After the big batch of wines we drank here during August, September’s selection is somewhat smaller, but I hope the ten wines I have chosen are as interesting as ever. Part One is made up of five wines, the first two of which are from Czechia (or the Czech Republic, if you prefer). We then travel to Switzerland’s Chablais, Alsace and, finally, Baden.
Solar Red 2022, Petr Koráb (Moravia, Czechia)
Petr is someone who makes a regular appearance here, and those of you who have tried to buy this wonderful young Boleradice producer’s wines will have come up against one slight problem. He often creates cuvées as one-offs, so like some of the wines I’ve praised before, the likelihood of this wine being repeated next year is slim. However, in this case, at the time of writing his UK importer does actually have some stock left. If, like me, this wine appeals to you, don’t be put off buying it because winter is coming. For me, it’s one I’m glad I didn’t miss.
Petr wanted to make a pale red wine for summer and he’s succeeded many times over. The blend is three varieties, Pinot Noir, Karmazin (a local synonym for Frankovka/Blaufränkisch) and Zweigelt, whole bunches, a spontaneous natural fermentation, and no additives (including no sulphur). This is a bright and clean wine with a little sediment but no cloudiness.

* Data section
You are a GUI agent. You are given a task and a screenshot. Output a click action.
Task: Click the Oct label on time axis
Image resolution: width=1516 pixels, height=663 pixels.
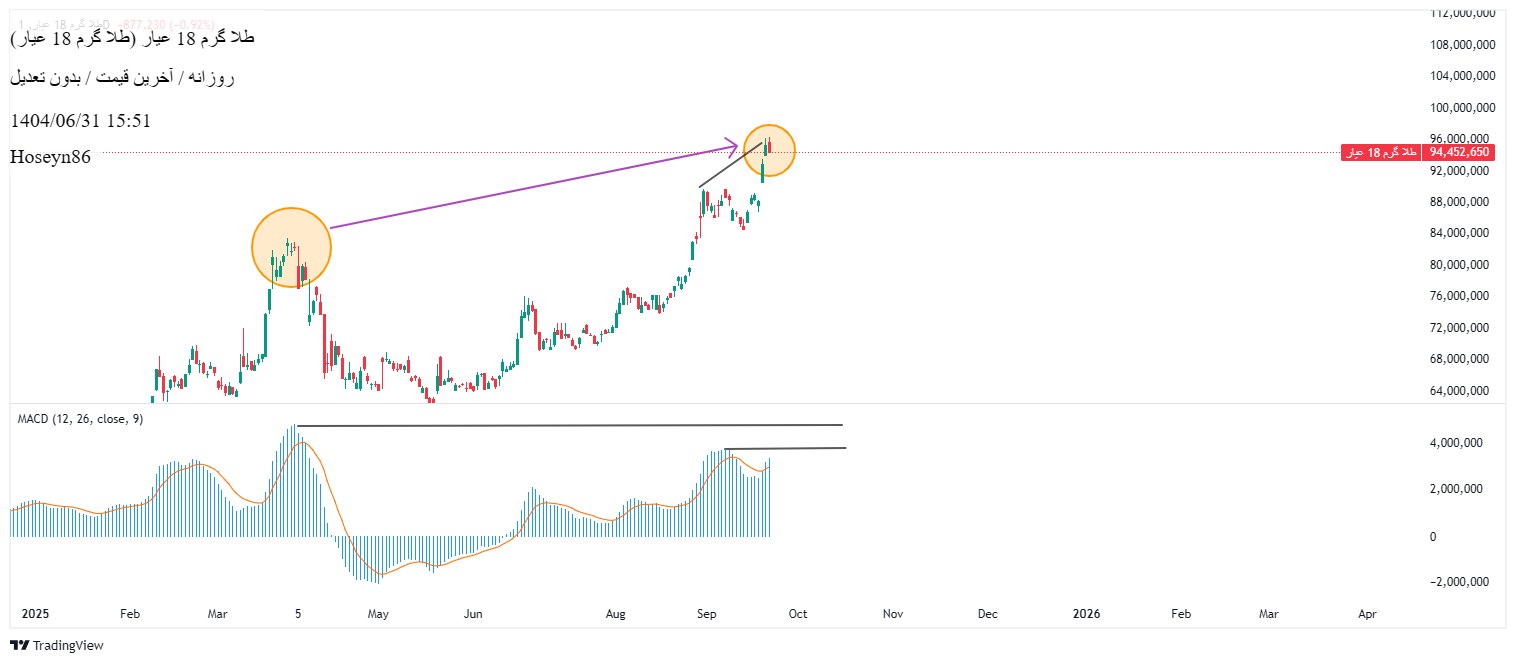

* Stated task
Resume the review of September's wines, continuing from its last sentence about the Solar Red 2022.

* Result of this exercise
It smells of ripe summer fruits, but more like an ice cream than just the pure fruit, and it tastes like a strawberry and cherry-flavoured white wine because of its summery acids and just a hint of mineral grip. The finish has an equally tiny hint of earthiness, but its basically fruit all the way. This was delicious on a hot day, chilled of course, but it might easily brighten up the dark evenings when the clocks go back (or the promised October heat wave arrives). It will also provide a perfect accompaniment to spring, when it arrives, if you tuck it away. Especially at 11% abv.
£23 from Basket Press Wines.

Ryzlink Vlašský 2018, Syfany Winery (Moravia, Czechia)
This is my first wine from Syfany, newly arrived in the UK, and what a great introduction it was. Syfany is based in the Moravian village of Vrbice, with vines also at nearby Velké Bílovice. Winemaking in the family goes back five hundred years. The current incumbents are Jakub Zborovský and his wife, Kája, who both make the wine.
Viticulture is organic, moving towards more “natural wine” practices. As the largest producer on Basket Press Wines’ portfolio (there are 36-ha of vines on a larger agricultural farm of around 400-hectares), they may not be quite as boutique as some, but they are able to make reasonable quantities of wines which, at least for now, are remarkably good value. They also age many of their wines in acacia barrels made from local forests.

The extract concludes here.